Work required
Each line of the data below from the one holding "Pinterest (1123, 1014)" to the one holding "1,47% (600, 1307)", inclusive, is to be reproduced exactly; no other line belongs in the answer.

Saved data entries
§

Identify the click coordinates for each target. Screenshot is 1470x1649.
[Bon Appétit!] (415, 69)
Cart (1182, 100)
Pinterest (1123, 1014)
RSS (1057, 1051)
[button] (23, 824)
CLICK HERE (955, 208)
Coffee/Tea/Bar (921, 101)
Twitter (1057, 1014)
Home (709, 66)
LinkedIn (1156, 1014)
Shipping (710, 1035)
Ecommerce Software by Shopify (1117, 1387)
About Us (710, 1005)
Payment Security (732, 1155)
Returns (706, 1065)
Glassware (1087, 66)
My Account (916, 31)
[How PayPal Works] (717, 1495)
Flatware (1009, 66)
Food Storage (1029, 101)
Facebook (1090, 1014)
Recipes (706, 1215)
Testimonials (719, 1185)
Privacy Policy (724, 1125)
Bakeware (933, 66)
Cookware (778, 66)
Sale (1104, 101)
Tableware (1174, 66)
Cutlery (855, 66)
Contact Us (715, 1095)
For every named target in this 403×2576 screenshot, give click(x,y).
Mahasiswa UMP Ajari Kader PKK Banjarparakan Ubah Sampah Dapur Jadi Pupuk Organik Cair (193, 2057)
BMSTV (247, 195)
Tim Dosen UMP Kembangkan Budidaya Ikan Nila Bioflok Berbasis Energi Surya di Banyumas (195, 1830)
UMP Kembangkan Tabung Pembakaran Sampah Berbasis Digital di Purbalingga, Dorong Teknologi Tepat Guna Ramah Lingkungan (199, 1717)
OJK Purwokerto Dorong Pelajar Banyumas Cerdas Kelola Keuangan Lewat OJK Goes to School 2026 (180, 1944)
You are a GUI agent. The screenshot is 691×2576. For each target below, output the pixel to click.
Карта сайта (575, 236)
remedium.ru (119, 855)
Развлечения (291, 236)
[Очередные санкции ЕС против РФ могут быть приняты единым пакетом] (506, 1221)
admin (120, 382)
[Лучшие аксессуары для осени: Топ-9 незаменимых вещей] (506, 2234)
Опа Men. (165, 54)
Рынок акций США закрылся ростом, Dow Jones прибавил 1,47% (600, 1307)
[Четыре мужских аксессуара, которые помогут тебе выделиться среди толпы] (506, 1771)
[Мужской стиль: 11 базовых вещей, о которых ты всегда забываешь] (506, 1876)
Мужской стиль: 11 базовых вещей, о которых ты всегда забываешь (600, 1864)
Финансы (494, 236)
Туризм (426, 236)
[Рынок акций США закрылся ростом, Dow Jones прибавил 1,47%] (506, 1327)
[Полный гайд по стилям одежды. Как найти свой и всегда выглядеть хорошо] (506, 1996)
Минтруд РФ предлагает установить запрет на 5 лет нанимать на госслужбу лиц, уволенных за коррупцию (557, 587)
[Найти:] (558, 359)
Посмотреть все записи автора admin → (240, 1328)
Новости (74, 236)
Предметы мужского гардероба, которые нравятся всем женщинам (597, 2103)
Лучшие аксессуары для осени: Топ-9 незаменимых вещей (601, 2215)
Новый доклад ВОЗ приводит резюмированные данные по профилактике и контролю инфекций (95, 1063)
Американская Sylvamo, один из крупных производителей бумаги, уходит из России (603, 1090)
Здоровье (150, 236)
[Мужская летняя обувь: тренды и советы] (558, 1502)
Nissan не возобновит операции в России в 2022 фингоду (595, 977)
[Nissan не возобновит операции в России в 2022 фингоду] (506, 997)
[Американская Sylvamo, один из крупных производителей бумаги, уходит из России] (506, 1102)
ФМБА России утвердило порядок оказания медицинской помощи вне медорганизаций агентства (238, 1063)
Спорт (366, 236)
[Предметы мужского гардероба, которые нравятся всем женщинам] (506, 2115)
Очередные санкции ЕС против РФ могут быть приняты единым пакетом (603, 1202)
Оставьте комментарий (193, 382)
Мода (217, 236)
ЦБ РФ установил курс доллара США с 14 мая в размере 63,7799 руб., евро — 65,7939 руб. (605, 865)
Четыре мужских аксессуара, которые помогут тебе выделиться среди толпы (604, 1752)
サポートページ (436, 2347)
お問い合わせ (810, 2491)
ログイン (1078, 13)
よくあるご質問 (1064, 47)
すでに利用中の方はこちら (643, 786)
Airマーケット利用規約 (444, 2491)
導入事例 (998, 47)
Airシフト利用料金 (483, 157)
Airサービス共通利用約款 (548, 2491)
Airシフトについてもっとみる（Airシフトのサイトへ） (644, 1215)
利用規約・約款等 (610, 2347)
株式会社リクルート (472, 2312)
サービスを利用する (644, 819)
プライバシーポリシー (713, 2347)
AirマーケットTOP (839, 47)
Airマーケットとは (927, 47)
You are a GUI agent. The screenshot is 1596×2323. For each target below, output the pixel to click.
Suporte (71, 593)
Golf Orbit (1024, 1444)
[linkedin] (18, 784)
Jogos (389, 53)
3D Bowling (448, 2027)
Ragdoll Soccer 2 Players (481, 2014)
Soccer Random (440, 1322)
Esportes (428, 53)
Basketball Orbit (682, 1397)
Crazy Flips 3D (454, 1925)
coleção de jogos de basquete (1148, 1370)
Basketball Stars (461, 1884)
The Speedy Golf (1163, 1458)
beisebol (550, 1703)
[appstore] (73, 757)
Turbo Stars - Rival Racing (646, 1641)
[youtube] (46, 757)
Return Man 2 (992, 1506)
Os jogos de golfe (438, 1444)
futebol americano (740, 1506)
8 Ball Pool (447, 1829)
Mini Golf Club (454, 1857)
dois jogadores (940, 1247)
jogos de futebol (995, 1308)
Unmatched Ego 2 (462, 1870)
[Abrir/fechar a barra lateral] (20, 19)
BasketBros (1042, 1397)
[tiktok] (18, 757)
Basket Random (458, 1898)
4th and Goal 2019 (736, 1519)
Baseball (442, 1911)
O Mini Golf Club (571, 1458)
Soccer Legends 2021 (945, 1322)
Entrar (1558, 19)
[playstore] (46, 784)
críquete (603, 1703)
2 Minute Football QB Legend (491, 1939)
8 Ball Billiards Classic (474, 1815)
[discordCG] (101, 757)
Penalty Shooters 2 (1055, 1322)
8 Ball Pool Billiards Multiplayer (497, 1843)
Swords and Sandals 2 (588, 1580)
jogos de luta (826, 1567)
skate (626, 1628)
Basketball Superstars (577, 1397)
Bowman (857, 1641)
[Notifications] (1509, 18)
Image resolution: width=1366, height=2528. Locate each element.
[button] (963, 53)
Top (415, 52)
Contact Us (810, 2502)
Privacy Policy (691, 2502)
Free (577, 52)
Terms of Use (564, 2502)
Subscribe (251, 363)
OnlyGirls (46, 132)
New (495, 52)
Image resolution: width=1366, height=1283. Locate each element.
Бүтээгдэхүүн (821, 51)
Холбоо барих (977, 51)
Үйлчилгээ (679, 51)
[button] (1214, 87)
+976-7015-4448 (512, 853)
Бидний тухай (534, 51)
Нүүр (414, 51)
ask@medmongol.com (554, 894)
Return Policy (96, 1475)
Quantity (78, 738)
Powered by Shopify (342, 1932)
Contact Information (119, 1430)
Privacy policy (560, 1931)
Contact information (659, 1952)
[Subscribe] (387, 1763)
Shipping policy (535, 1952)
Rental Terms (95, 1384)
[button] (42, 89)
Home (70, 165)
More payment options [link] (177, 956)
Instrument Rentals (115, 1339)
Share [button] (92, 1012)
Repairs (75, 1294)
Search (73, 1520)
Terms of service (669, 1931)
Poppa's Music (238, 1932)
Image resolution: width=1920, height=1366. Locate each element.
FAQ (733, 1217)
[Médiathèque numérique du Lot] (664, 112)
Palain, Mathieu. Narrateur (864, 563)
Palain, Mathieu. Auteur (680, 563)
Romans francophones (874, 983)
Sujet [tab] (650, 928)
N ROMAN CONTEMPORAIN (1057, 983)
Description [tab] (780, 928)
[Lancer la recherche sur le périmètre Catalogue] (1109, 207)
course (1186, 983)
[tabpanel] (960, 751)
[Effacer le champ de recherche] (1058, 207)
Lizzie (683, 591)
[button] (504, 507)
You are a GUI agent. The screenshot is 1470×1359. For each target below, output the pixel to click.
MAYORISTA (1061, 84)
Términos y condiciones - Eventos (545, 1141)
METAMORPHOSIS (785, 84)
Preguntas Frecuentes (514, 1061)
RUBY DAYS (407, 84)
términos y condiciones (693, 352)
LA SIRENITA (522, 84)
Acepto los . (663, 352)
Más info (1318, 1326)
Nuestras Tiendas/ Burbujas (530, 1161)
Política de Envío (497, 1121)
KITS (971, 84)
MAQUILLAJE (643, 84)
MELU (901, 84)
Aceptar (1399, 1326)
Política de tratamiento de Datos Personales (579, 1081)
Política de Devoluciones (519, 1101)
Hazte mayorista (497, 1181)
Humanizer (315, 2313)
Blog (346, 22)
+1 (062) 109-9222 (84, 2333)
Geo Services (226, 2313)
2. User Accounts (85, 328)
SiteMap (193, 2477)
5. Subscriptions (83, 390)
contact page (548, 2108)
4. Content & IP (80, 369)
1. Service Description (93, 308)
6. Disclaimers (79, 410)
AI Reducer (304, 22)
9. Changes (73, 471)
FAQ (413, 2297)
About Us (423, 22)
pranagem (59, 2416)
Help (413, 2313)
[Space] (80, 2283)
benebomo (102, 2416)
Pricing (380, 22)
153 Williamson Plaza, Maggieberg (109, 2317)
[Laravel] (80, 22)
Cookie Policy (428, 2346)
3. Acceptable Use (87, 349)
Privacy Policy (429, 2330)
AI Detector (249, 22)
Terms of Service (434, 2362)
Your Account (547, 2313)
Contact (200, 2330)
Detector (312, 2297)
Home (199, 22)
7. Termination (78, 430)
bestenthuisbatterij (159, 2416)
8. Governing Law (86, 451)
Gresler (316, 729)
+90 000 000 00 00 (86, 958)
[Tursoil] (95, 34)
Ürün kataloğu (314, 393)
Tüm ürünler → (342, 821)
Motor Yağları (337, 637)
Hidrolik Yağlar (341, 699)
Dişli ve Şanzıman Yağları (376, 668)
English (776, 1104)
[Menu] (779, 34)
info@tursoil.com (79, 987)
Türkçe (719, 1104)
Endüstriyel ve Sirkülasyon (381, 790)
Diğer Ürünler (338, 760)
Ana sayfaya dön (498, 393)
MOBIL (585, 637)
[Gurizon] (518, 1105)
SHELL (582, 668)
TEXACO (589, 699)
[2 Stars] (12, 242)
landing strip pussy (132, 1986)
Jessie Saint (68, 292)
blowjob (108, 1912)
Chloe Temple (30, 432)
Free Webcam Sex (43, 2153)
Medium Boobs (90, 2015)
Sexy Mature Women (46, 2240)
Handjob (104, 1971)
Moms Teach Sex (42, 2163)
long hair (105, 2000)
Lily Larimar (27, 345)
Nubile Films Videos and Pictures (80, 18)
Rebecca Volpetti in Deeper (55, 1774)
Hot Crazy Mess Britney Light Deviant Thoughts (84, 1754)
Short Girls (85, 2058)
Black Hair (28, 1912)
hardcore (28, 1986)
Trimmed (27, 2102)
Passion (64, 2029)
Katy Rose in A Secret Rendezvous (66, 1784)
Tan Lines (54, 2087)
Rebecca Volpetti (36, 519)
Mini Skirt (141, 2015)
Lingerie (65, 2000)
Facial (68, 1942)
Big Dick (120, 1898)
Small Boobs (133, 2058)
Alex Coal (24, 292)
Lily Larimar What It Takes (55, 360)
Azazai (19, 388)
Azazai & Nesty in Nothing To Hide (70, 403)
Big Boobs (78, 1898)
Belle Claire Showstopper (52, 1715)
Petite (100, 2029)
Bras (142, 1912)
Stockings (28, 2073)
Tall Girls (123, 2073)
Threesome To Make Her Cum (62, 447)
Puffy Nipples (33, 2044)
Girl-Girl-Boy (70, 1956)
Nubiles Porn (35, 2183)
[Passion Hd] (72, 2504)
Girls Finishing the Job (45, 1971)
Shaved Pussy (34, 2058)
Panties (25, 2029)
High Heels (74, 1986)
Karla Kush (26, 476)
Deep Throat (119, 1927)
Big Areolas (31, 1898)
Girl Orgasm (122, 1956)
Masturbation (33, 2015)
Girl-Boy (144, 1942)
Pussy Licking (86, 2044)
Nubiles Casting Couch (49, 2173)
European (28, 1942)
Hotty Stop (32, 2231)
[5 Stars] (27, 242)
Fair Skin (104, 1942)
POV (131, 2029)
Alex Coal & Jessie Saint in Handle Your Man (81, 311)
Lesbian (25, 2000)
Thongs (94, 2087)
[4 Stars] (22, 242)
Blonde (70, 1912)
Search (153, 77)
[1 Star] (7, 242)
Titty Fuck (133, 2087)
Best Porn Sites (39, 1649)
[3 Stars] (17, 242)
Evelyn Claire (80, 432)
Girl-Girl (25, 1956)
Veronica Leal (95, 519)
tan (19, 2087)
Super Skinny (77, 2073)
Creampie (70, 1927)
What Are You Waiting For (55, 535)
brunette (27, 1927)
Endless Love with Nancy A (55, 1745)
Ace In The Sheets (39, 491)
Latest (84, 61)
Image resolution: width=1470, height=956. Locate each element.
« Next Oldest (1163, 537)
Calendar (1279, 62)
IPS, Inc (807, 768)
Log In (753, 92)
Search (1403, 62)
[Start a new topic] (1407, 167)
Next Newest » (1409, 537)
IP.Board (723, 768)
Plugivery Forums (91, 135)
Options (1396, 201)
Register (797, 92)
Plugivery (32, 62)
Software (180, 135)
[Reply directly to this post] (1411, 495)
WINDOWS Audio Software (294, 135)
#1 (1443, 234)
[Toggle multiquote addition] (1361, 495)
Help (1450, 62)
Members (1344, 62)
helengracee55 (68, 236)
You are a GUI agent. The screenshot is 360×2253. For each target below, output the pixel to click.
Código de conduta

§

Solution
Pinterest (1123, 1014)
RSS (1057, 1051)
[button] (23, 824)
CLICK HERE (955, 208)
Coffee/Tea/Bar (921, 101)
Twitter (1057, 1014)
Home (709, 66)
LinkedIn (1156, 1014)
Shipping (710, 1035)
Ecommerce Software by Shopify (1117, 1387)
About Us (710, 1005)
Payment Security (732, 1155)
Returns (706, 1065)
Glassware (1087, 66)
My Account (916, 31)
[How PayPal Works] (717, 1495)
Flatware (1009, 66)
Food Storage (1029, 101)
Facebook (1090, 1014)
Recipes (706, 1215)
Testimonials (719, 1185)
Privacy Policy (724, 1125)
Bakeware (933, 66)
Cookware (778, 66)
Sale (1104, 101)
Tableware (1174, 66)
Cutlery (855, 66)
Contact Us (715, 1095)
For every named target in this 403×2576 screenshot, give click(x,y).
Mahasiswa UMP Ajari Kader PKK Banjarparakan Ubah Sampah Dapur Jadi Pupuk Organik Cair (193, 2057)
BMSTV (247, 195)
Tim Dosen UMP Kembangkan Budidaya Ikan Nila Bioflok Berbasis Energi Surya di Banyumas (195, 1830)
UMP Kembangkan Tabung Pembakaran Sampah Berbasis Digital di Purbalingga, Dorong Teknologi Tepat Guna Ramah Lingkungan (199, 1717)
OJK Purwokerto Dorong Pelajar Banyumas Cerdas Kelola Keuangan Lewat OJK Goes to School 2026 (180, 1944)
You are a GUI agent. The screenshot is 691×2576. For each target below, output the pixel to click.
Карта сайта (575, 236)
remedium.ru (119, 855)
Развлечения (291, 236)
[Очередные санкции ЕС против РФ могут быть приняты единым пакетом] (506, 1221)
admin (120, 382)
[Лучшие аксессуары для осени: Топ-9 незаменимых вещей] (506, 2234)
Опа Men. (165, 54)
Рынок акций США закрылся ростом, Dow Jones прибавил 1,47% (600, 1307)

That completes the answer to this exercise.